* **Text segment**:

<<<<

Indian female author

Vrinda Singh (वृंदा सिंह) is an Indian author. Both her books — Murky Girl and 5 Minutes — are based on themes focusing on women. Singh published Murky girl as her first book. She later published 5 minutes, a romantic thriller as her second work.

== Reception ==
Times of India critiqued her book:Perhaps the ideas presented in the book are quite different; a part of their jolt is lost due to weak demonstration. The reader is made to straightaway deal with elements of pain without much warning. The book is presented without a foundation on what one has to follow and what should one expect."T Rajkumari Sharma Tankha at New Indian Express said, "This book of over 16 chapters is a collection of real-life incidents. Its lucid and fast-paced style of writing keeps the reader hooked till the end" Vineet Sharan at Jagran wrote about Murky Girl, "(translated) The way Singh has written the book, it compels the reader to question the realities of this world. However, at many places, the characters don't come very strong. It is felt that the emotions of the characters had the potential to come out more vividly at some spots." Joshua Mark from Dajji World remarked "While Vrinda's ideas are powerful, the lack of appropriate pace in writing has hampered effective delivery. Sometimes, one may be compelled to reread the episode to check for its repetition.

>>>>

* **Given entries**:
<<<<

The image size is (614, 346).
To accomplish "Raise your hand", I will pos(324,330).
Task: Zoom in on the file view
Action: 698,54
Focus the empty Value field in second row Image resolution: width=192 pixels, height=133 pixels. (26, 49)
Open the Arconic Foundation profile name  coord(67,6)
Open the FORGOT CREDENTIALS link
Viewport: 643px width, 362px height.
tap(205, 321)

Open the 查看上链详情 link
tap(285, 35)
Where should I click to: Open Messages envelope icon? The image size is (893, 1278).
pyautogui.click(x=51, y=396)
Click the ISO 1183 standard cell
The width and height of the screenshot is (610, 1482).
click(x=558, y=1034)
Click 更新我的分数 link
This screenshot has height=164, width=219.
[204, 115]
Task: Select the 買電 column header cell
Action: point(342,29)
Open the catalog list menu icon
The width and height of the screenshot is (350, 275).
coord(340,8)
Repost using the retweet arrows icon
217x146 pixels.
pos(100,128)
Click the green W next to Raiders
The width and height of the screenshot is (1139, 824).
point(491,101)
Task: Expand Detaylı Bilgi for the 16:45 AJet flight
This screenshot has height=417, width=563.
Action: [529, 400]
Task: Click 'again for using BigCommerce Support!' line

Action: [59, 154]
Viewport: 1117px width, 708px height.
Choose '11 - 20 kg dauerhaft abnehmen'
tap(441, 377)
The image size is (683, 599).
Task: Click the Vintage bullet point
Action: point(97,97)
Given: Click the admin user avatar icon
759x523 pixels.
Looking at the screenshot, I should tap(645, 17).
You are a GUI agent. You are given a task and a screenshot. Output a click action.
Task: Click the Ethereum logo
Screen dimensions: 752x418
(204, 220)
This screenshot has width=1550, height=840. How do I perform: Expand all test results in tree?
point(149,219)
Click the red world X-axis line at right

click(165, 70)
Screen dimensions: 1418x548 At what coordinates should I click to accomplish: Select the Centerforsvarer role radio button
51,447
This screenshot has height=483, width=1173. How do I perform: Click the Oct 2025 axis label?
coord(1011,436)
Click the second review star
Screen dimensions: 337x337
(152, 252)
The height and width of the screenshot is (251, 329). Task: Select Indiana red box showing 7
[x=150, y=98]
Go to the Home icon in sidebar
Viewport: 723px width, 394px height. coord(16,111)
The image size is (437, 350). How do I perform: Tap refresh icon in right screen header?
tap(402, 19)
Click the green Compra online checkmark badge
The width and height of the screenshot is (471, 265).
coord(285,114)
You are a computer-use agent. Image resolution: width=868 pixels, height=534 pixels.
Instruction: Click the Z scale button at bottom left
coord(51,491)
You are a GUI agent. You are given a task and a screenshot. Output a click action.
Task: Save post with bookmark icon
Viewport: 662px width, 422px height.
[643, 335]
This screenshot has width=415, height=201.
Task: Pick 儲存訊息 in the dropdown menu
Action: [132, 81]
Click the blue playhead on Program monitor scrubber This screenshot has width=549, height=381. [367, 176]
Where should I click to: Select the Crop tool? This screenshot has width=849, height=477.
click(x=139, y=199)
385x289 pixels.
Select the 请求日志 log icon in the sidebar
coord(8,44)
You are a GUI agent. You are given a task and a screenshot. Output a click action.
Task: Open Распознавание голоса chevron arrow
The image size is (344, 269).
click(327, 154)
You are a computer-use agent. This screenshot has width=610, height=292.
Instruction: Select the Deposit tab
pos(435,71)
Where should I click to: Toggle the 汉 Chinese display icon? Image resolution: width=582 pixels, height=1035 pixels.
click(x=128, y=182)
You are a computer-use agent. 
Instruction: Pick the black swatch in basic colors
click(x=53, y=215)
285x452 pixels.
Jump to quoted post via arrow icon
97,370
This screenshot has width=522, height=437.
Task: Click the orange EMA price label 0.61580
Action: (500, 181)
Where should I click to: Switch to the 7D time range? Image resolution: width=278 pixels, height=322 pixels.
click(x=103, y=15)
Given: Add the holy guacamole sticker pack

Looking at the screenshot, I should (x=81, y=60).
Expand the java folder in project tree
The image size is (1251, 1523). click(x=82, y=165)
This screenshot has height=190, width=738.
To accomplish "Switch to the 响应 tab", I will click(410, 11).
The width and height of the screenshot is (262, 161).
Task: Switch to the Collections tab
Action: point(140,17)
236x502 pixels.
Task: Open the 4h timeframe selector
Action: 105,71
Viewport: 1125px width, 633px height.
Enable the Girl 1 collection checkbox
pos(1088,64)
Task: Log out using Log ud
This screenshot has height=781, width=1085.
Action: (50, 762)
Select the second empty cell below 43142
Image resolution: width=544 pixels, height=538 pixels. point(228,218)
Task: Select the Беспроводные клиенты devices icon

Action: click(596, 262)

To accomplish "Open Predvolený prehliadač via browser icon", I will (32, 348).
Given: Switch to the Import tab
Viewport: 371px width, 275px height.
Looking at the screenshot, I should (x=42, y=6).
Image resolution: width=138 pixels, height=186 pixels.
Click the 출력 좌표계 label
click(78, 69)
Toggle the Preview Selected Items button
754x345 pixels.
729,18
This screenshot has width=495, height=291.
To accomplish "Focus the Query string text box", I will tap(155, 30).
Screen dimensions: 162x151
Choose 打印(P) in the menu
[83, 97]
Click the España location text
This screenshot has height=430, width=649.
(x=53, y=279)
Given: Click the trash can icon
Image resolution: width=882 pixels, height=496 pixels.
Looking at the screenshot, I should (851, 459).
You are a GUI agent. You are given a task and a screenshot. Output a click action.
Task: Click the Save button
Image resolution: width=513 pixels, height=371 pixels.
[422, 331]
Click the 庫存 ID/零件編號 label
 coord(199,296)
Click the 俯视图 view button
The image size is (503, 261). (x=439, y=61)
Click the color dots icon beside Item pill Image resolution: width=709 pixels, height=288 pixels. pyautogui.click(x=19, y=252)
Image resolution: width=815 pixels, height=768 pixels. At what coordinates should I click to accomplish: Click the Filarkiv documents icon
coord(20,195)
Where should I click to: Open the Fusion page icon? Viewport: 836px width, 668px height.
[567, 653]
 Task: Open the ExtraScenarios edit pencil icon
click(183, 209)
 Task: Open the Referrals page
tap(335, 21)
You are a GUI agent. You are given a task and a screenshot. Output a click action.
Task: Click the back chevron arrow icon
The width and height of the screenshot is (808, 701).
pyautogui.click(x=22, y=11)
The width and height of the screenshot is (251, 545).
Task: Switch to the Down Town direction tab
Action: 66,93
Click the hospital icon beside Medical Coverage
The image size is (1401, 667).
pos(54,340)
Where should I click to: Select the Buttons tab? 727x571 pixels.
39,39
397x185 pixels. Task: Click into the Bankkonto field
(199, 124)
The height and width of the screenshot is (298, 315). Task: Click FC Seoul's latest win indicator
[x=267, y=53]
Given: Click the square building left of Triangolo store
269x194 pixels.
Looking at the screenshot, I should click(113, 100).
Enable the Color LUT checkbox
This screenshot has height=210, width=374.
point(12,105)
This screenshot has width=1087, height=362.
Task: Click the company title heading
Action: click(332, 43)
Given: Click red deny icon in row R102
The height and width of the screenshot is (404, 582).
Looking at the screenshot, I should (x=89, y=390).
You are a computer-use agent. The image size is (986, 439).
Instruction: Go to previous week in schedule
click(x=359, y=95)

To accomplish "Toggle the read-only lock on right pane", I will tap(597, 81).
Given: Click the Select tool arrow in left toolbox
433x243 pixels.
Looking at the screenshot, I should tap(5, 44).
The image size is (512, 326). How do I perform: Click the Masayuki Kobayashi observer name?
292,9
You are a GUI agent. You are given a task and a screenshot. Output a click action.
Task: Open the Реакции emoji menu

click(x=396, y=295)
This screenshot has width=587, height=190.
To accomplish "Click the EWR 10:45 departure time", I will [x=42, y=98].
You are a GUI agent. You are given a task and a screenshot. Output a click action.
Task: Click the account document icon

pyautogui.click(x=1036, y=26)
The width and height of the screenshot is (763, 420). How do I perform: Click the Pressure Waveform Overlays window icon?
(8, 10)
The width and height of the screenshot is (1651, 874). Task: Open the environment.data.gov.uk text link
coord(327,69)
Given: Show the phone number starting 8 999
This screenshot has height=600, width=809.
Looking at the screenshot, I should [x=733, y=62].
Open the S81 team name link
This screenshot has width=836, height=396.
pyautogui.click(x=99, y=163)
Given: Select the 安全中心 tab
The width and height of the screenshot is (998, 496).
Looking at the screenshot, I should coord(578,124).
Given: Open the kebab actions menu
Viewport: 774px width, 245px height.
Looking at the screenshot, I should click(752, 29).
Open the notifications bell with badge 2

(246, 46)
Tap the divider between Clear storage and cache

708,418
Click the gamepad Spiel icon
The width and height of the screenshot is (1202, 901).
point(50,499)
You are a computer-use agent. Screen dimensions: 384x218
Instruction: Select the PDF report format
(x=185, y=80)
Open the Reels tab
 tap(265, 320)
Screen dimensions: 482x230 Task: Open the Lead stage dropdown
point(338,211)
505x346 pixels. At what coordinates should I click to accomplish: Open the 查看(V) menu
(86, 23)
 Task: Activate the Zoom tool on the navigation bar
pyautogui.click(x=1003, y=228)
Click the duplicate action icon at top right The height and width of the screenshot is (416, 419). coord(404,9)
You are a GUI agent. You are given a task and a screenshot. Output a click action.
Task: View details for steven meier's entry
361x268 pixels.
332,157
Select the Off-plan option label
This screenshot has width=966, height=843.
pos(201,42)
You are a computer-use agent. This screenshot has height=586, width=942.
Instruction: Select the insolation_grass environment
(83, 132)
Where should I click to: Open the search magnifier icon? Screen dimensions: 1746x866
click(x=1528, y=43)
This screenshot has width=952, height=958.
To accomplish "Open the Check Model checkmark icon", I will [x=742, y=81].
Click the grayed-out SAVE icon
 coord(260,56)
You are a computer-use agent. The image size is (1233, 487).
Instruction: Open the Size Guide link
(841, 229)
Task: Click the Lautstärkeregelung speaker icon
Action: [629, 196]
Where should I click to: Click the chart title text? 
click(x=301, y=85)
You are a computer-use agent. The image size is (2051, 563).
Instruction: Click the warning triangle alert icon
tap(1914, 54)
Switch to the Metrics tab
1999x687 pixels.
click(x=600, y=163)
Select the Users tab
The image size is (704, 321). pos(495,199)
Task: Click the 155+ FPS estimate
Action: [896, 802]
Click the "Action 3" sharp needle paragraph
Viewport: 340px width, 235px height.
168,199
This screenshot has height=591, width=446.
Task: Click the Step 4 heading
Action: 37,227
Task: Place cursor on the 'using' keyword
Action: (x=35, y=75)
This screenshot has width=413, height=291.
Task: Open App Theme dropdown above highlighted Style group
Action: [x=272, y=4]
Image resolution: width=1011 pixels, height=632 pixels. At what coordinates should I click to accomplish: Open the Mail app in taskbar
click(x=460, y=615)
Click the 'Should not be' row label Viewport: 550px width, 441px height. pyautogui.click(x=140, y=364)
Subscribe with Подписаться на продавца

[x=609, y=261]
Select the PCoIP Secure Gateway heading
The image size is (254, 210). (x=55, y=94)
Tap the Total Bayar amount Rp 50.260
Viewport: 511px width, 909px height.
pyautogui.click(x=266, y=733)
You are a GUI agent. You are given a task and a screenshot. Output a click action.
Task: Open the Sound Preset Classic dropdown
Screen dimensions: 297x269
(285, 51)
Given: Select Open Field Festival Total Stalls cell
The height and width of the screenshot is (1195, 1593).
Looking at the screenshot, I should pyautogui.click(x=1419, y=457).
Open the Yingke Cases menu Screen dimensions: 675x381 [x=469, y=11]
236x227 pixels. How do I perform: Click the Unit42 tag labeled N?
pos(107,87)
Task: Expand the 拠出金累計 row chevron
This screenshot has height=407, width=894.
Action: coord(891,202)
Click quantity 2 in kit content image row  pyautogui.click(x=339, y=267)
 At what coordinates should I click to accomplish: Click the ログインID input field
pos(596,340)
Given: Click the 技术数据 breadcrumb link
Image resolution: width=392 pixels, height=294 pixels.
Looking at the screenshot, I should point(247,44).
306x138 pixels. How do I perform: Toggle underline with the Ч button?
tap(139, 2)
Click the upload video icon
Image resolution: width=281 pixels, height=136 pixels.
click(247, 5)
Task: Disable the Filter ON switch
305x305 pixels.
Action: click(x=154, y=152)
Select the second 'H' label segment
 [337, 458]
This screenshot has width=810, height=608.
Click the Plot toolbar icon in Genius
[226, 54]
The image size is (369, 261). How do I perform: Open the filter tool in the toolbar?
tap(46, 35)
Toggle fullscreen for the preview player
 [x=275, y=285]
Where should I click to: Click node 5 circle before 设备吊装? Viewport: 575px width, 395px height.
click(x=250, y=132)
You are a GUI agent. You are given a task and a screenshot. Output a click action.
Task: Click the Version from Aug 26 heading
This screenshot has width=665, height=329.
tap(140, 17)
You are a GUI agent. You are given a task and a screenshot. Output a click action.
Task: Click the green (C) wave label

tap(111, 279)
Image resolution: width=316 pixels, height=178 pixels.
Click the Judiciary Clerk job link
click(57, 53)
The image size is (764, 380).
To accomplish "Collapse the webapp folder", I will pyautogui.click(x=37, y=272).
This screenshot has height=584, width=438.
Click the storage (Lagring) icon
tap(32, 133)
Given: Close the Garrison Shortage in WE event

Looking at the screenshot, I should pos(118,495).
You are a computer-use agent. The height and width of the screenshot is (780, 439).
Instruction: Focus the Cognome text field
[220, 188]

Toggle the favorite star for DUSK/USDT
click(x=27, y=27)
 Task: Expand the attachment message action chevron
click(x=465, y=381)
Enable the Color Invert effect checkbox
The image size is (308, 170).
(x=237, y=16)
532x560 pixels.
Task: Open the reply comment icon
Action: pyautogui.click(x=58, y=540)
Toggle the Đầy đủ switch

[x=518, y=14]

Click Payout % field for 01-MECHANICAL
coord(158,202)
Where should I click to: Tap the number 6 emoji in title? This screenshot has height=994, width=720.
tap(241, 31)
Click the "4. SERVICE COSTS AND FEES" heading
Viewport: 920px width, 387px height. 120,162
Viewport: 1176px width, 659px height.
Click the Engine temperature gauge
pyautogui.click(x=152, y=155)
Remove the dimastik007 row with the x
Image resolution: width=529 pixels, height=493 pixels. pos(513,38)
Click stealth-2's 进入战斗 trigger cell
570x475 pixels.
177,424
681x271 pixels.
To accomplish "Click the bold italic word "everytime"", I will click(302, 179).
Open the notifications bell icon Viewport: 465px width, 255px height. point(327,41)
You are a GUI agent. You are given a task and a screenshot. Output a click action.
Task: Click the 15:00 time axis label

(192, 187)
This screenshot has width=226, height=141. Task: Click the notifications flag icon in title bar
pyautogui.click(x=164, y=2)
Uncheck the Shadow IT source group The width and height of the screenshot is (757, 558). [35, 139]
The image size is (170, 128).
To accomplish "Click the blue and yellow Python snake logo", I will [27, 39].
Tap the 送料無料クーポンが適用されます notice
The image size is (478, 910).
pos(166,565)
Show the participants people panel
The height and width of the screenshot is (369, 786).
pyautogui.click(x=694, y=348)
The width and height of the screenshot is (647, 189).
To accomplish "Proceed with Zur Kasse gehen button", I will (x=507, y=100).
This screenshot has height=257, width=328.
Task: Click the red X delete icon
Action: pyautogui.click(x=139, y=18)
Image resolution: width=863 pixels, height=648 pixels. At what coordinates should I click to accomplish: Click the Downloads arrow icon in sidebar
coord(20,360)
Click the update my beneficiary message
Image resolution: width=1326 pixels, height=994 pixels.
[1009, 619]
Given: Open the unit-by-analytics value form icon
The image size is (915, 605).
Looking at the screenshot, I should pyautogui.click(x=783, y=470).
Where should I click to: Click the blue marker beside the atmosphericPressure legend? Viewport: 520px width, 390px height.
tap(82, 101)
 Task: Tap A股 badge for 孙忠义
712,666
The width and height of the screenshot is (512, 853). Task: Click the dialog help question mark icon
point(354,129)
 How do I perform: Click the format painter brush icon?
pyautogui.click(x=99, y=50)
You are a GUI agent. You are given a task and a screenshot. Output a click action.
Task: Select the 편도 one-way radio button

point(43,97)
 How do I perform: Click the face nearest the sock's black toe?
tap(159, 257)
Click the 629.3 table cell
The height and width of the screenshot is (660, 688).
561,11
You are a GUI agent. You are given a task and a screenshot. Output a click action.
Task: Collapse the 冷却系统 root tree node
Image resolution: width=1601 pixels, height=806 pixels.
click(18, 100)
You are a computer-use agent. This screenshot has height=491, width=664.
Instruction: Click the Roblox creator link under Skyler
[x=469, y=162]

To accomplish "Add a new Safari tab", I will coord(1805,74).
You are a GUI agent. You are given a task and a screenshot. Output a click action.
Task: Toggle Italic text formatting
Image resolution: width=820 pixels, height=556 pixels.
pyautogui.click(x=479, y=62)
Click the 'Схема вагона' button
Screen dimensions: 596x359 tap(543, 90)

>>>>

* **Task description**: Carry on the text about author Vrinda Singh from the point where it stops. The records have nothing to do with the text about Vrinda Singh.

* **Response area**:
Shraddha Kamdar from Femina reviewed, "Beginning with a bang, the book shows some promise as we follow Pooja from home to college, hostel and work life. While the author has tried hard to hold the reader’s interest, unfortunately a large part of the novel comes across as purposeless and without direction. The superficial way in which incidents are narrated and human reactions are portrayed does not arouse any empathy in the mind of the reader."